Council member Dave Nevin asked if the work could be done in the winter when the road is frozen to cause less damage. Strand and Hippert said it could.

City Administrator Mike Lyonais added that a small part of Big Pine Trail actually belongs to Mission Township, and he said he's unsure if Crosslake can make any decisions on behalf of the township.

Council members all agreed on the value of the rock dam project but decided they needed more information. Ultimately, the council directed Strand to look into the best possible time frame for the project and figure out what to do about the Mission Township portion of the road. The topic will be on the May council agenda.

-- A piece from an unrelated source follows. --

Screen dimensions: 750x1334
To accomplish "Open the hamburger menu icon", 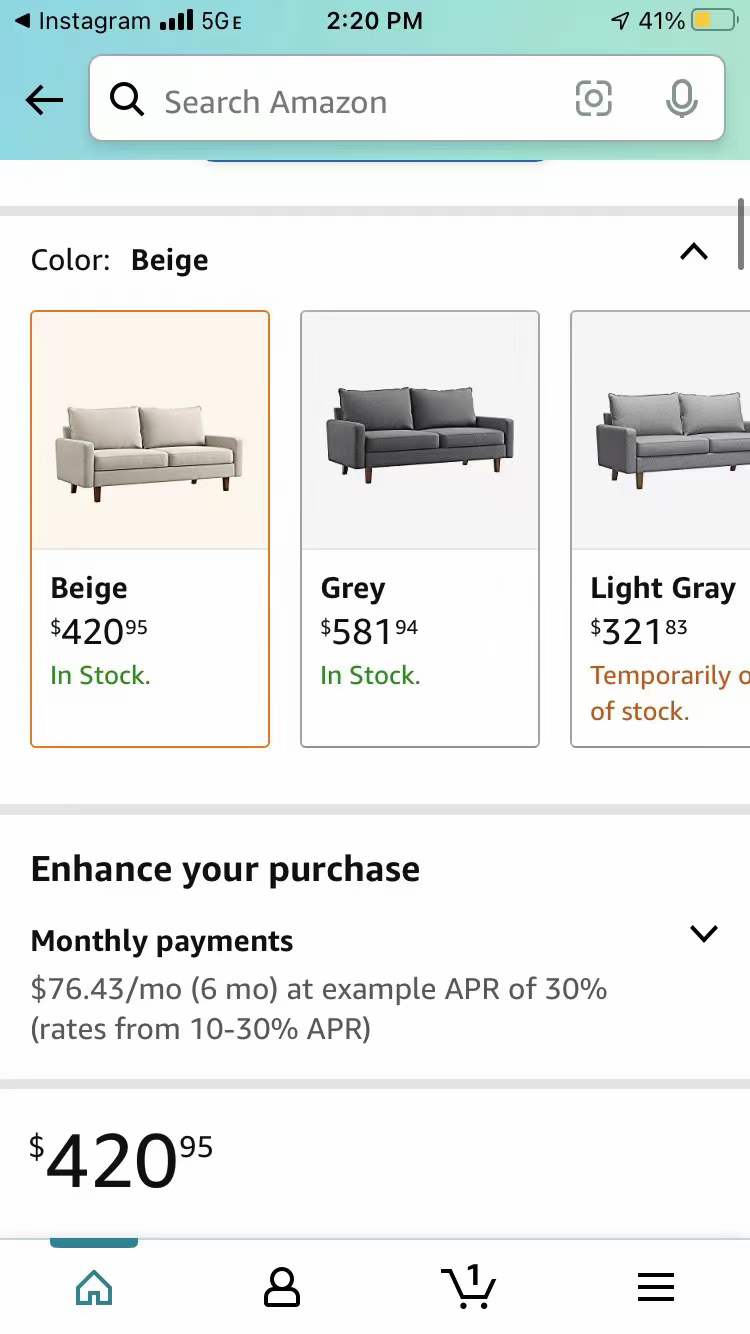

Hippert said tabling the decision was fine, as the project is still contingent on funding from the Legislature.

Public safety

The council agreed to schedule a workshop within the next 30-45 days with police department, fire department, council members and administration to discuss safety and security updates to the city hall building.

The Crosslake Police Department responded to 140 incidents in March, including three crashes, two traffic arrests and one fire. Police assisted other agencies 16 times.

In Mission Township, police responded to 48 incidents in March, including two traffic citations and two traffic arrests.


The Crosslake Fire Department responded to 20 calls in March, including 18 medical assists, one smoke scare/odor of smoke and one smoke detector activation with no fire.

In other business Monday, the council:

• Agreed to reduce the park dedication fee for the proposed 86-unit Whitefish Senior Living facility. Parks and Recreation Director Jon Henke recommended the city only charge dedication fees of $1,500 per independent living unit, which will be around 30. Henke said those in the memory care and assisted living units will likely have very little impact on the park.

• Heard from Crosslake Chamber Director Cindy Myogeto that this year's St. Patrick's Day parade was likely the largest tourism event in Crosslake's history. Myogeto said the parade committee has already met with public works, police and fire officials to discuss the safety and security of the event's future.

Lyonais said there were about 400 hours worth of work put in on parade day by public works and public safety officials and told the council it should take that into account when looking at next year's budget.

• Overturned a decision from March's council meeting that temporarily denied a right-of-way vacation request from residents Aaron and Shannon Patton. Council member Brad Nelson was not at the March meeting, so the measure to approve the vacation failed with a 2-2 vote.

Council member Gary Heacox brought the issue up under the "old business" Monday, and the council voted 3-2 to approve the vacation, with Mayor Patty Norgaard and council member Dave Schrupp opposed.

• Bought a tax-forfeited parcel of land on West Shore Drive and Dewdrop Lane for $100. Lyonais recommended the city buy the land for right of way purposes.


The council reclassified two other tax-forfeited lots as non-conservation - one on Dewdrop Lake and one on Blacksmith Place - so they can be sold. The first parcel will only be sold to an adjacent land owner.

• Agreed to subdivide a lot on West Shore Drive, as recommended by the planning and zoning commission, and to collect cash in lieu of land for the subdivision.

• Amended the ordinance related to the vacation of city rights of way to no longer include the parks director to review and comment on vacation requests The current ordinance requires both the parks director and the public works director to review and comment on such requests.

• Heard from Crow Wing County Capt. Scott Goddard about Minnesota's Text-to-911 program, where those in emergency situations can text 911 rather than call if it's easier. Texters just need to put 911 in the "to" field and then text their location and type of emergency.

Theresa Bourke started working at the Dispatch in July 2018, covering Brainerd city government and area education, including Brainerd Public Schools and Central Lakes College.